Cryosphere: Components, Location, and Other Facts

Cryosphere: Components, Location, and Other Facts
The cryosphere refers to that part of the Earth's surface which is covered by water in its solid or frozen state. It includes glaciers, sea ice, permafrost, snow, etc. This Buzzle post lists a few interesting facts about the cryosphere, ranging from its location to its interactions with the hydrosphere.
Did You Know?
About 98% of the annual snow cover is located in the Northern Hemisphere.
The term 'cryosphere' is derived from Krios, which is a Greek word that means cold. It is the part of the Earth where water is in its solid form. It comprises snow, ice crystals, ice sheets, glaciers, icebergs, sea ice, frozen ground, etc. While water remains in its frozen state all-year-round at some places, the cryosphere is a seasonal feature in regions where ice or snow melts into water during summer.

Glaciers and ice caps contain about three-fourth of the Earth's freshwater. It provides drinking water for more than a billion people around the world. The cryosphere is concentrated around the North and South Pole, but there are other places too in the world that form a part of this sphere. Water can be found in its solid or frozen form, as snow cover, glaciers, ice caps, ice sheets, sea ice, lake ice, river ice, and frozen ground. It is an integral part of the Earth system, which interacts with the hydrosphere, atmosphere, geosphere, and biosphere.
Components of the Cryosphere
Ice in Antarctica and southern hemisphere
Ice in Antarctica and Southern Hemisphere
Arctic sea ice
Arctic Sea Ice
Basically, the cryosphere includes different forms of frozen water. During winter, snow covers the ground at high latitudes. Most glaciers are located near the North and South Pole, or at high elevations.
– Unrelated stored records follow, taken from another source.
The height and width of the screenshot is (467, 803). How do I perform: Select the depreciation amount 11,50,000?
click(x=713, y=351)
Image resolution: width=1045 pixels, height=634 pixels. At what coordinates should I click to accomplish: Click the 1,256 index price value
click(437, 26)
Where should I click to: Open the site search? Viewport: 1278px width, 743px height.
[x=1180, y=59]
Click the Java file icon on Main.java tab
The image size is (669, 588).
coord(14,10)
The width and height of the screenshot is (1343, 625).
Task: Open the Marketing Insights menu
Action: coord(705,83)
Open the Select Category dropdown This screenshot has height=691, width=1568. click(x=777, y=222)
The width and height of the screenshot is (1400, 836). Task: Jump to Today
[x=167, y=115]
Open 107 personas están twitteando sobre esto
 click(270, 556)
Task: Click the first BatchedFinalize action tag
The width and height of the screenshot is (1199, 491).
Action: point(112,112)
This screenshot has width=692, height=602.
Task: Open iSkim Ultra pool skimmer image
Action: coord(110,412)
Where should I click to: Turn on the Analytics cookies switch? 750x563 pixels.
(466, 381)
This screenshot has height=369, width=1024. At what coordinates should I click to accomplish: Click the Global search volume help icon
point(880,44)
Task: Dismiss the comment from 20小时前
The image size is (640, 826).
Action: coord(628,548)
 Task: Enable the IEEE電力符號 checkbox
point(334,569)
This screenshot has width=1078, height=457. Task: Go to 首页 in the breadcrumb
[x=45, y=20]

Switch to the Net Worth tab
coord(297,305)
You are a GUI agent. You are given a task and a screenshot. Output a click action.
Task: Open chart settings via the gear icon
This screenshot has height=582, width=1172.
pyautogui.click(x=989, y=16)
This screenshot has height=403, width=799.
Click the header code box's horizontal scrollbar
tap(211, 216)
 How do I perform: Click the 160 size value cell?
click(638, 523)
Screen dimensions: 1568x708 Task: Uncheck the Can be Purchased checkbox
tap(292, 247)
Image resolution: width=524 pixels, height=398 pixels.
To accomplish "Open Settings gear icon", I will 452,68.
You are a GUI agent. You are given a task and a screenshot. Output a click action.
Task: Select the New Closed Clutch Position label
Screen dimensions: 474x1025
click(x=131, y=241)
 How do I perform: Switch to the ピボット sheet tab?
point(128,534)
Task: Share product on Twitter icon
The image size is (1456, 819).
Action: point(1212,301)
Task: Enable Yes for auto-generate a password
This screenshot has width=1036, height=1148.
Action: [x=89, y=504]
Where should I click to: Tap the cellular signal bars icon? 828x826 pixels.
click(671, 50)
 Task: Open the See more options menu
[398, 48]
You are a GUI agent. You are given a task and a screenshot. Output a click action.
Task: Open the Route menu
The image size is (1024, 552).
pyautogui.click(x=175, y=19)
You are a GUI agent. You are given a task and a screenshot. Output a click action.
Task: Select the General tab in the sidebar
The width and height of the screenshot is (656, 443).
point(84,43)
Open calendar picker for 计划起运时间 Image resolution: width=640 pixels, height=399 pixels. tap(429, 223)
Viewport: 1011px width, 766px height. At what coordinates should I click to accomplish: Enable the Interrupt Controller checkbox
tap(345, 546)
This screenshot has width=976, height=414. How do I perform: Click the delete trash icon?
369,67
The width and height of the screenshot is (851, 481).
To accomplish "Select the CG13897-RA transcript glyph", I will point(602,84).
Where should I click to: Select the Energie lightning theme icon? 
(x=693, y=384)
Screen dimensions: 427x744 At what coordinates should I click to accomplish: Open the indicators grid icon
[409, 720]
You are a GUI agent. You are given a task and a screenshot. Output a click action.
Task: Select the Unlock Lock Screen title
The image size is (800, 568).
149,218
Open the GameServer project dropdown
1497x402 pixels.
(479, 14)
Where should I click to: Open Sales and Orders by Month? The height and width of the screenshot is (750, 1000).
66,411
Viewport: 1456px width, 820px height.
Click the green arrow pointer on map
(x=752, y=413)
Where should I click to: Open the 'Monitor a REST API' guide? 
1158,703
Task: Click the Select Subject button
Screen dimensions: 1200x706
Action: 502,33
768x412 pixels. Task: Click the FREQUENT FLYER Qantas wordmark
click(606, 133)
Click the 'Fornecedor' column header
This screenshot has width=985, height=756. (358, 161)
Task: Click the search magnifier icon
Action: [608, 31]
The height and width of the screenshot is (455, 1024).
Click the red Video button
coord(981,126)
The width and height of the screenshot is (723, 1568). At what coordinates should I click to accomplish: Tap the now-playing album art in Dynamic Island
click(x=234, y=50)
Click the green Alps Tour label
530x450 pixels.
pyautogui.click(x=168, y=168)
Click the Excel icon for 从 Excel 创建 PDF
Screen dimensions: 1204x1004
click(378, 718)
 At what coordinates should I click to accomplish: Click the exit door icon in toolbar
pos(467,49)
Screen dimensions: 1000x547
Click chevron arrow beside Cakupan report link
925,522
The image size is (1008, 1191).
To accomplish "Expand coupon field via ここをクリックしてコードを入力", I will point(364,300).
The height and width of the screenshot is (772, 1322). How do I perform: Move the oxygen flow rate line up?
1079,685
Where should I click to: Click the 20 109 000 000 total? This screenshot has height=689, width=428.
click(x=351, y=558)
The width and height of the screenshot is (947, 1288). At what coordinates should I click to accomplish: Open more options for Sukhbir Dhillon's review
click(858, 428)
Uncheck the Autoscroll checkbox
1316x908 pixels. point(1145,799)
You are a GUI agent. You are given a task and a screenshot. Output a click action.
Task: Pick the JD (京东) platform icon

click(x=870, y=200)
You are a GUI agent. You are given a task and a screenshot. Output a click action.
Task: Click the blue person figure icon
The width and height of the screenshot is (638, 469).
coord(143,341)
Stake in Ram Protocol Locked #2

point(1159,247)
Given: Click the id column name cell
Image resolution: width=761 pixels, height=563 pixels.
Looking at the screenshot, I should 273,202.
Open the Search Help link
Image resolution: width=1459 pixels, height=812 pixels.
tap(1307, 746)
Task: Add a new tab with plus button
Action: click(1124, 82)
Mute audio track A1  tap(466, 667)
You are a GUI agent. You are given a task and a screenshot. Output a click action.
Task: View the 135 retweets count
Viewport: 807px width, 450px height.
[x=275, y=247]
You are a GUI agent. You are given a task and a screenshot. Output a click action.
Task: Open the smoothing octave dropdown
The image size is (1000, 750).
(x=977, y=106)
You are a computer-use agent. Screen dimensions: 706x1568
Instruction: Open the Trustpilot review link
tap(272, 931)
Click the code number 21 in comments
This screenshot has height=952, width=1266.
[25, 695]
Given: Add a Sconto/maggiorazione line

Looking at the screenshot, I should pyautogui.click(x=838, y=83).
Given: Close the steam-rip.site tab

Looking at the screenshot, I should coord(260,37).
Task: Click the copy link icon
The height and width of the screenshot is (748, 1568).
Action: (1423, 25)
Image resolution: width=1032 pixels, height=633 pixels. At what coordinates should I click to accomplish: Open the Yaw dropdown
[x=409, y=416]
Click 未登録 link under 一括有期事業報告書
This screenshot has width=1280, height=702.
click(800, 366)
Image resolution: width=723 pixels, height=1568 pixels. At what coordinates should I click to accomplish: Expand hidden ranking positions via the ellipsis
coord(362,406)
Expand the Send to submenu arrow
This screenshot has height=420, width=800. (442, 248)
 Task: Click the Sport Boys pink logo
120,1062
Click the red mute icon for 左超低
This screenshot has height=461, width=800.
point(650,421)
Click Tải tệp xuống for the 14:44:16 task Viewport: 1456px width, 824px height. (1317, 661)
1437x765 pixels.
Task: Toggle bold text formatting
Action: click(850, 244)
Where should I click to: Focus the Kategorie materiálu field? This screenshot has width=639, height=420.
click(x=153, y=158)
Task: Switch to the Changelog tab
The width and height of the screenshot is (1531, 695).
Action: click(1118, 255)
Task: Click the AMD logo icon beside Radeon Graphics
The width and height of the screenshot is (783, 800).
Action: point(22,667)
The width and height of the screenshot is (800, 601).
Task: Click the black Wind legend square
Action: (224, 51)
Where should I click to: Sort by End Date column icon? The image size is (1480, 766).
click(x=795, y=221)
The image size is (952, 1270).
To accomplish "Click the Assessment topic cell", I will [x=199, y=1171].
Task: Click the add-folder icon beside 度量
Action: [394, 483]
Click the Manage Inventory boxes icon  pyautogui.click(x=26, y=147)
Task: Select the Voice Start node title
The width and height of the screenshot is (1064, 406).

Ice sheets (large masses of glacial ice and snow that cover large areas of land) and glaciers move towards the land in polar regions. Permafrost refers to ground that is permanently frozen. Also, sea ice, icebergs, and ice shelves can be found in the polar regions.
Snow and Ice
Snow is a form of precipitation that falls from the clouds. When the temperature falls below the freezing point (0ºC/32ºF), ice crystals or snowflakes (combination of ice crystals) form in the clouds. They form around the particles that are carried by the wind into the atmosphere. When they become larger and heavier, they fall on the Earth.
Ice crystals
Ice Crystals
Snow covered plateau
Snow-covered Plateau
Snowflakes can have a symmetrical hexagonal shape. When it comes to their shape, the temperature is a determining factor. Places at high altitudes or regions that have very low temperatures throughout the year are covered with snow always. In some places, the snow cover is seasonal, as the snow melts during the summer months. Due to the phenomenon of global warming, the extent of snow cover on some mountains is getting reduced. According to the Environmental Protection Agency, between 1972 and 2013, the average snow-covered portion of North America decreased at a rate of about 3,500 square miles per year.
Frozen lake
Frozen Lake
River ice
River Ice
The formation of ice takes place when temperatures fall below the freezing point, causing water to turn into ice. Ice is involved in the formation of glaciers, sea ice, ice shelves, icebergs, frozen ground, etc. Both, snow and ice reflect sunlight, thereby affecting the temperature over the surface of the Earth. Changes in snow and ice cover can affect the energy balance.
Glaciers and Ice Sheets
Glaciers are thick masses of ice that account for about 75% of freshwater. These form in places where there's a large amount of snowfall, and the temperatures are very low throughout the year. They form in areas where the annual snowfall exceeds the amount of snow that melts each year. Needless to say, glaciers are found in polar regions, and regions located at high altitudes. For glaciers to form, snow must continue to fall. As the snow keeps falling, the snow at the bottom gets compressed. The pressure from the overlying layers of snow turns it into ice. The pressure also squeezes out the tiny pockets of air between the ice crystals. This causes glacial ice to appear blue.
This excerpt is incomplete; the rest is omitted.